A Journey with Philip Levine
Reviewed By: Avraham Azrieli
Avraham Azrieli writes books and screenplays. His website is: www.AzrieliBooks.com
Philip Levine, winner of the National Book Award for “What Work Is” and the Pulitzer Prize for “The Simple Truth” offers here a collection that speaks to all five senses with powerful imagery and subtle perceptions of, well, the world and our lives in it.
Levine is more than a poet. He is a storyteller. Many of the poems in this volume could be read as stories, or reflections, of a life lived fully. Work, friends, love, and the mix of joy and sadness that aging brings about. Levine does not shy away from naming names (his blind brother, a former air force man, or the German author W.G. Sebald).
Another constant in Levine’s vast work is the tactile sense of working with your hands, of feeling the world not only in your heart (or your pocketbook), but with the tips of your fingers and the muscles in your arms—or in your back. His style is matter-of-fact, not pretentious or stridently clever, but sensitive and considerate of the reader’s intelligence and sensitivity.

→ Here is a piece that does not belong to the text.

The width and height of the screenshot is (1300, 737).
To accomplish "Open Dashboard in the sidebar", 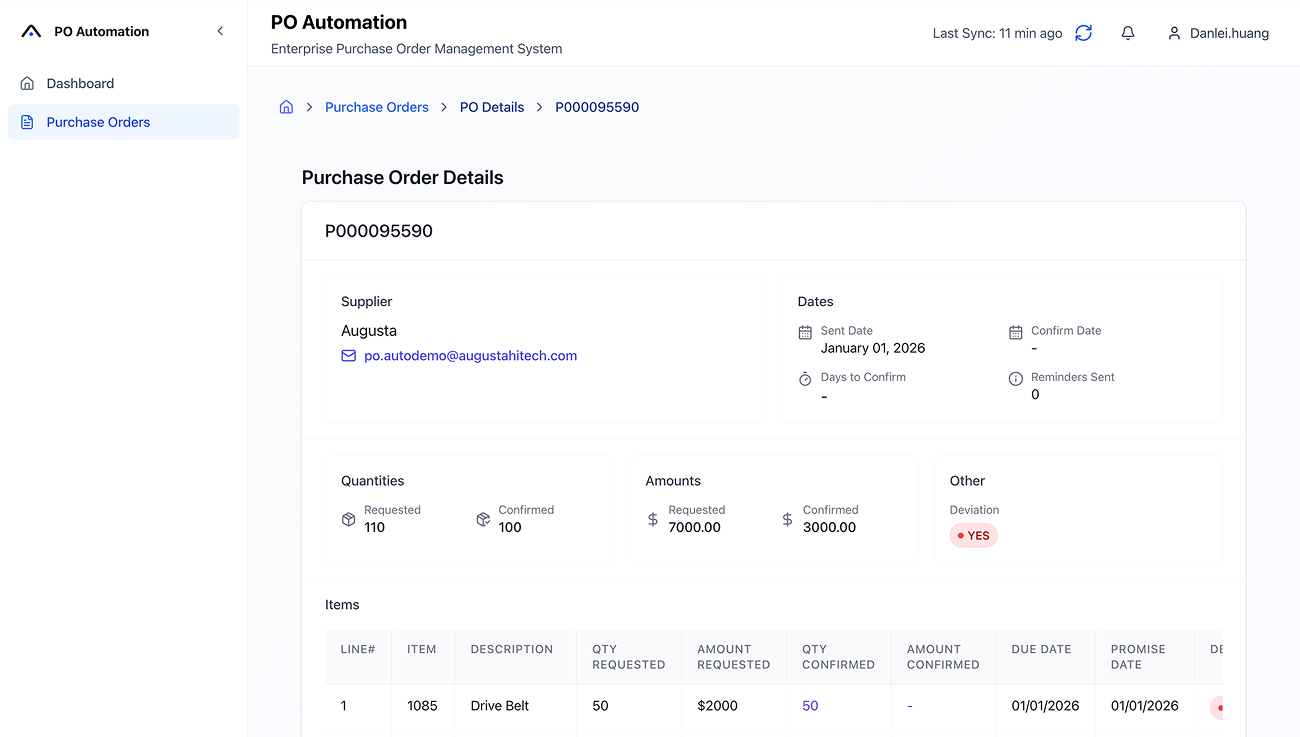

Conversation, or direct address, is another pleasure Levine serves at just the right temperature. Here, for example, in a section from the poem “Our Valley,” where Levine invokes both tangible topography and the unknown: “…and at that moment you can almost believe something is waiting beyond the Pacheco Pass, something massive, irrational, and so powerful even the mountains that rise east of here have no word for it. You probably think I’m nuts saying the mountains have no word for ocean…”
With that, Levine invites us into the intimacy of both his reminiscence of the past and his imagination of what’s awaiting beyond the ‘pass.’ And if this weren’t poetry, we would call it suspense, or mystery, or memoir, or maybe a travelogue that reports a journey both to the past and into the future, traveling on the same uneven plane. Either way, it’s a worthwhile journey.